São Paulo, 30 de novembro de 2020

Médicos debatem prós e contras do método e realizam capacitação extraordinária para qualificar a assistência. Iniciativa é da SOGESP Centro-Oeste

Um tema caro e relevante às mulheres merecerá debate entre ginecologistas e obstetras da Regional Centro-Oeste da SOGESP (Associação de Obstetrícia e Ginecologia do Estado de São Paulo, em live, amanhã, 1 de dezembro, às 20h. Trata-se do congelamento de óvulos, método que cresce em importância com o ritmo cada vez mais intenso da rotina delas, além das mudanças de estilo de vida.

Compromissos profissionais e pessoais, gestão domiciliar, convivência em família, cuidados com o corpo e a saúde, entre outras atividades, tornam o dia a dia da mulher uma maratona. Por vezes, priorizar, se faz necessário. Nessas, a maternidade vira plano B, vai ficando para mais tarde.

A questão é que com o passar do tempo, aumentam os riscos de insucesso no engravidar. Dados da Comissão Nacional Especializada em Reprodução Humana da Federação Brasileira das Associações de Ginecologia e Obstetrícia (FEBRASGO) atestam que um terço das mulheres que deixa para ter filho após os 35 anos desenvolve infertilidade ou dificuldade de resposta à gestação.

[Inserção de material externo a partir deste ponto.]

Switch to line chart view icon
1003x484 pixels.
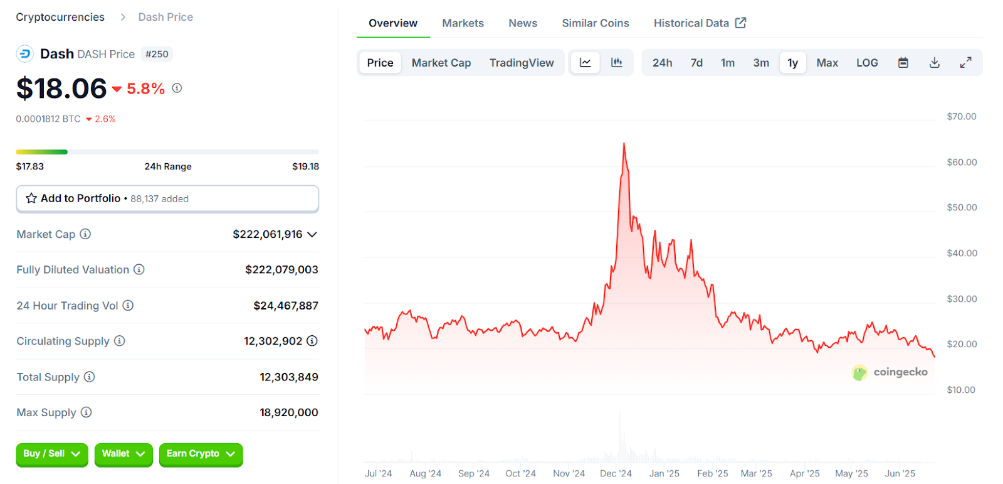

Especialistas dizem que, em regra, a melhor idade para tentar ser mãe é entre 25 e 35 anos. De qualquer forma, a mulher é soberana. Se quiser postergar a gravidez, ok. Há a possibilidade de reprodução assistida, de congelamento de óvulos.

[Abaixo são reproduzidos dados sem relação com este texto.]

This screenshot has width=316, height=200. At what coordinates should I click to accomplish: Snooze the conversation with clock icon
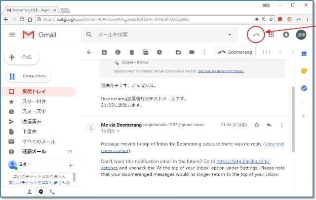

Sob coordenação do presidente da SOGESP Centro-Oeste, José Roberto Salina, a live será abrangente do ponto de vista prático-científico, com apresentação de caso clínico e exposição das distintas técnicas, com seus prós e contras. Ocorrerá ainda análise dos aspectos éticos, igualmente fundamentais à qualificação da assistência à mulher.

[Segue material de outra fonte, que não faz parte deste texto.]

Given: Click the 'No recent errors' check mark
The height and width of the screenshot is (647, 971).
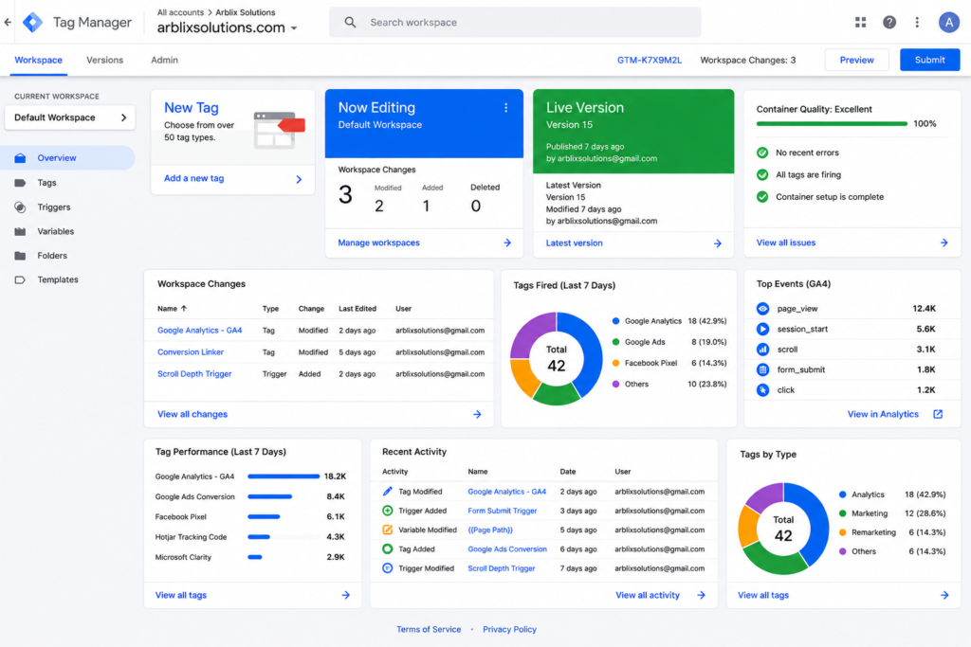Looking at the screenshot, I should tap(762, 153).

“O congelamento de óvulos é, vamos dizer assim, uma garantia à mulher. Com o decorrer dos anos, as células e o sistema reprodutor também envelhecem. Lembremos que a produção de óvulos é limitada”, argumenta José Roberto. “Portanto, é mais indicada a quem pretende retardar a gravidez, por razões pessoais ou profissionais ou ainda de saúde – que impõe adiar a gravidez, como em situação de tratamento quimioterápico. Os especialistas têm de conhecer tudo sobre o assunto, inclusive sobre à luz da Ética”.